Three Bloemfontein-based poetesses; Nthabiseng Jafta, Rita Chihawa and Lebo Leisa have collaborated in a new poetry anthology, Free State of Mind. The title of the anthology is derived from the name of their home province, the Free State.

The title, to begin with, indicates that the trio are to present to the reader a no-punches-spared, unrestricted poetry.

In her poem, Brown bag, Jafta relates the story of an ordinary woman whose strengths are often overlooked because she is unassuming. The poem can be said to be a tribute to that woman.

“She took her time to open her brown bag/ that she heavily carried on her back/ long distances she would walk/ to home from work.”

Then in another poem, Another brown bag, which can be said to be another side of the coin, if not a sequel to the first, Jafta tells of another woman. This time, an urban dweller with no strings like children attached to her.

Both poems speak to the varied faces of womanhood.

Chihawa says that she was inspired by other women in her life; her mother and sisters.

“I observed how they went through different phases of their lives, how they overcame challenges and how they kept the tradition of sisterhood flowing.”

Most of her poems in this anthology speak of love; how it is elusive and longed for.

In a poem, Oh! I loved that man, she writes:

“With this black pen/ I will write my love for him/ I see him in my dreams/ To awake him not being here/ life is unfair/ he left . . .”
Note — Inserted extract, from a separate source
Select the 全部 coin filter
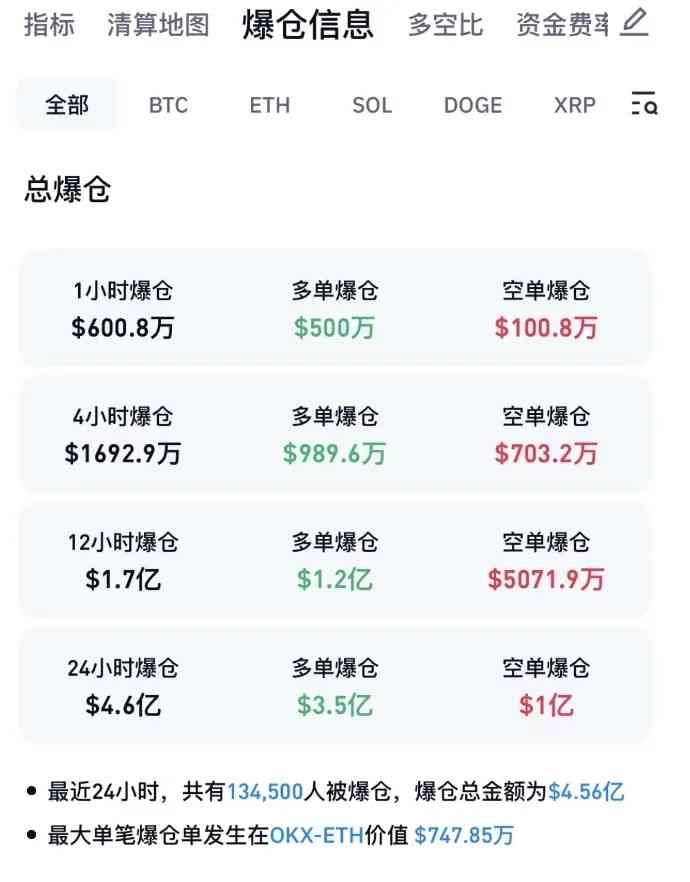Screen dimensions: 690x882 [67, 105]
But she also pays tribute to womanhood. In a poem, Women of strength, she urges women to be strong because “nobody said it’s going to be easy”.

The trio are unapologetically feminist in their presentation. They challenge the status quo and established notions. They attempt to awaken a woman by opening her eyes to the strengths she possesses.

Leisa addresses a woman who was abandoned as a child in a poem, Thula Sana. She is wondering “where is her mother/ to hold her hand”.

In the introduction, a well-known poet/playwright Napo Masheane addresses the concept of ‘black women writings’. She hopes that the label would fall off and that people would also stop saying that it is ‘angry’ poetry.

“There is something powerful when women voices come together like a spider’s web. Because once the spider’s web has begun to weave its base, God, the universe and our ancestors send a thread. There is something magical, almost unbelievable when hands of women find words between their fingers.”

Masheane also quotes from Maya Angelou.

“A bird doesn’t sing because it has an answer, it sings because it has a song.”

The three poetesses have a song that they hope to get their audience to sing with them. Their stories, as contained and presented through their poems, are intertwined. This is mainly because of their shared background – all are black women who were raised in the time of freedom in South Africa. 

It is therefore expected that they would add to the tradition of post-apartheid women’s poetry. Their politics are closer to home than that of their predecessors. To them the struggle is more innate. The personal is political.   

That the trio also performs on stage, their to-and-fro migration from page to stage and vice versa seem effortless and relatively successful. Like all performed poems, most of their poems are easy on the ear just as they can engage the reading audience...
 
There are also some poems written in Sesotho and some carrying titles in Nguni languages.

O Bolaji writes in the foreword that this book is a ‘literary repast’.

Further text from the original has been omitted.